* **EXTRACTED TEXT**:
Mr. Gibson, who sells at the Union Square Greenmarket on Saturdays, is a case in point; he may have dirt under his fingernails but he also has B.M.W.’s in his driveway. “I’m a rough-it kind of guy,” he said recently, “but I like my amenities as well. We knew we’d be here the rest of our lives. And we didn’t cut any corners on the house.”

Indeed, the house has a theater that wouldn’t be out of place in a Steven Spielberg residence, a wine cellar and a log cabin annex with a magnificent dry stack stone fireplace, a billiards table and a stuffed bear and bobcat glowering down between beams made of North Carolina pine — each beam an entire mature tree.

Anecdotal evidence suggests the number of urban professionals trading BlackBerries for manure spreaders is growing fast. In the last three years, for example, membership in the Northeast Organic Farming Association of New York, a nonprofit trade group, has grown by a third, to about 1,700, with 45 percent of members certified as organic farmers. Many of these are “people from New York City ,” said Greg Swartz, executive director of the association, “everyone from stockbrokers to teachers, writers, fund-raisers.”

“They have enough funds to be able to purchase farmland,” initially as second homes, he said. “It’s a nice bucolic retreat, and then they get excited and want to do something more active.”
(Even affluent urbanites who may not be ready for such a radical lifestyle change are finding themselves drawn to the idea of organic farming. At an organic farming association fund-raiser in April at Guastavino’s restaurant on East 59th Street, some 300 attendees — most of them looking very much like classic Upper East Side ladies who lunch, to whom “buying local” may have previously meant shopping at Bergdorf’s — sat in rapt attention as a panel of farmers and environmentalists described the perils of synthetic pesticides and fertilizers. )

It seems to be the change in home life, as much as in career, that appeals to the post-professional farmers.

Although Mr. Gibson estimates that he spends 12 hours a day raising his grass-fed Angus and persuading the public to pay premium prices for it, he says he has more time than he ever did in his former life to focus on what matters.

* **DIRECTIONS**:
a. In the article on city professionals taking up organic farming, by how much has membership in the Northeast Organic Farming Association of New York grown in the last three years?
b. In the article on city professionals taking up organic farming, write out the passage from "(Even affluent urbanites" up to and including "on what matters.", putting "eatery" in place of "restaurant".
c. Continue the article on city professionals taking up organic farming from the point where it stops.

* **SUPPLIED MATERIAL**:
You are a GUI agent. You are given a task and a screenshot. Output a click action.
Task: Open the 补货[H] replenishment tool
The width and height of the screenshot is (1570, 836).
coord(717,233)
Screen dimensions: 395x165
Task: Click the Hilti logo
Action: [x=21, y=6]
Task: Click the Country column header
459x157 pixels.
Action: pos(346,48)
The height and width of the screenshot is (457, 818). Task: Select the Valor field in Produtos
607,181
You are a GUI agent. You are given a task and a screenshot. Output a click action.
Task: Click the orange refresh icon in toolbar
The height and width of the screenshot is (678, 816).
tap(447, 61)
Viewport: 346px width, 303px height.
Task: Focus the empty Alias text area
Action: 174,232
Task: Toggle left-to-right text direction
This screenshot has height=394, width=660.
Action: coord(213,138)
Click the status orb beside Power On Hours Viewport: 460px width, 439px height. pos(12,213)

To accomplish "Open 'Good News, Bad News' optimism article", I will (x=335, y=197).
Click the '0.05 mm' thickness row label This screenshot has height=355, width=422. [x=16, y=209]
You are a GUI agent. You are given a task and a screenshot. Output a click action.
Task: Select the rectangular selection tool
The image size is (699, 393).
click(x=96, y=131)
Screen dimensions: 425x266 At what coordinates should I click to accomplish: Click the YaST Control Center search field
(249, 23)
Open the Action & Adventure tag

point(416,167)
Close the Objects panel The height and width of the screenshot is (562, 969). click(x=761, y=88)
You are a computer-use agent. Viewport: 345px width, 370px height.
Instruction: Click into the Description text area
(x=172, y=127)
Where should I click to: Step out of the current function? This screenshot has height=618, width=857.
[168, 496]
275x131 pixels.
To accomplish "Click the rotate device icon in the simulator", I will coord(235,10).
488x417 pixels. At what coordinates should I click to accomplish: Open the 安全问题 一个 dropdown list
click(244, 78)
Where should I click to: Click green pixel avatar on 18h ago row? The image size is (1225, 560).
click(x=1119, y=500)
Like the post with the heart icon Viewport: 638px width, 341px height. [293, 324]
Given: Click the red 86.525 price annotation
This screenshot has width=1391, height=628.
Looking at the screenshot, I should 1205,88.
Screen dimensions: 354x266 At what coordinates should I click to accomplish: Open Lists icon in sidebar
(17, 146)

* **ANSWERS FOR THE EXERCISE**:
a. It has grown by a third, to about 1,700 members.

b.
(Even affluent urbanites who may not be ready for such a radical lifestyle change are finding themselves drawn to the idea of organic farming. At an organic farming association fund-raiser in April at Guastavino’s eatery on East 59th Street, some 300 attendees — most of them looking very much like classic Upper East Side ladies who lunch, to whom “buying local” may have previously meant shopping at Bergdorf’s — sat in rapt attention as a panel of farmers and environmentalists described the perils of synthetic pesticides and fertilizers. )

It seems to be the change in home life, as much as in career, that appeals to the post-professional farmers.

Although Mr. Gibson estimates that he spends 12 hours a day raising his grass-fed Angus and persuading the public to pay premium prices for it, he says he has more time than he ever did in his former life to focus on what matters.

c.
“We had a gorgeous home,” Mr. Gibson said of his family’s five-and-a-half- acre spread in Katonah , N.Y. “But I never sat outside sipping a cocktail, holding my wife’s hand. I do that now. It was all about making money and living that life and going on to the next business deal.”
When the Gibsons moved to the farm full time in 2007, he said, he left his former social life behind: “I was on the business dinner circuit. I don’t miss it one bit.” The family’s social circle now includes local farmers he does business with; on a typical Sunday night the Gibsons will have 14 to 16 for dinner. Their 24-year-old son and his wife also live and work on the farm, and their 27-year-old daughter, a public school teacher in Brooklyn , is planning to move up with her husband to open a restaurant.

Not every professional- turned-farmer, of course, can afford to live as large as the Gibsons still do, but the refrain about home life is common. Sheila Flanagan, a lawyer from Oakland , Calif. , and her partner, Lorraine Lambiase, a former paralegal, lead a more elemental existence at Nettle Meadow, their goat cheese farm in the Adirondacks . It’s a far cry from the life they left behind in San Francisco in 2005 — a whirlwind, as Ms. Flanagan tells it, of corporate clients, four-star restaurants and nights at the symphony.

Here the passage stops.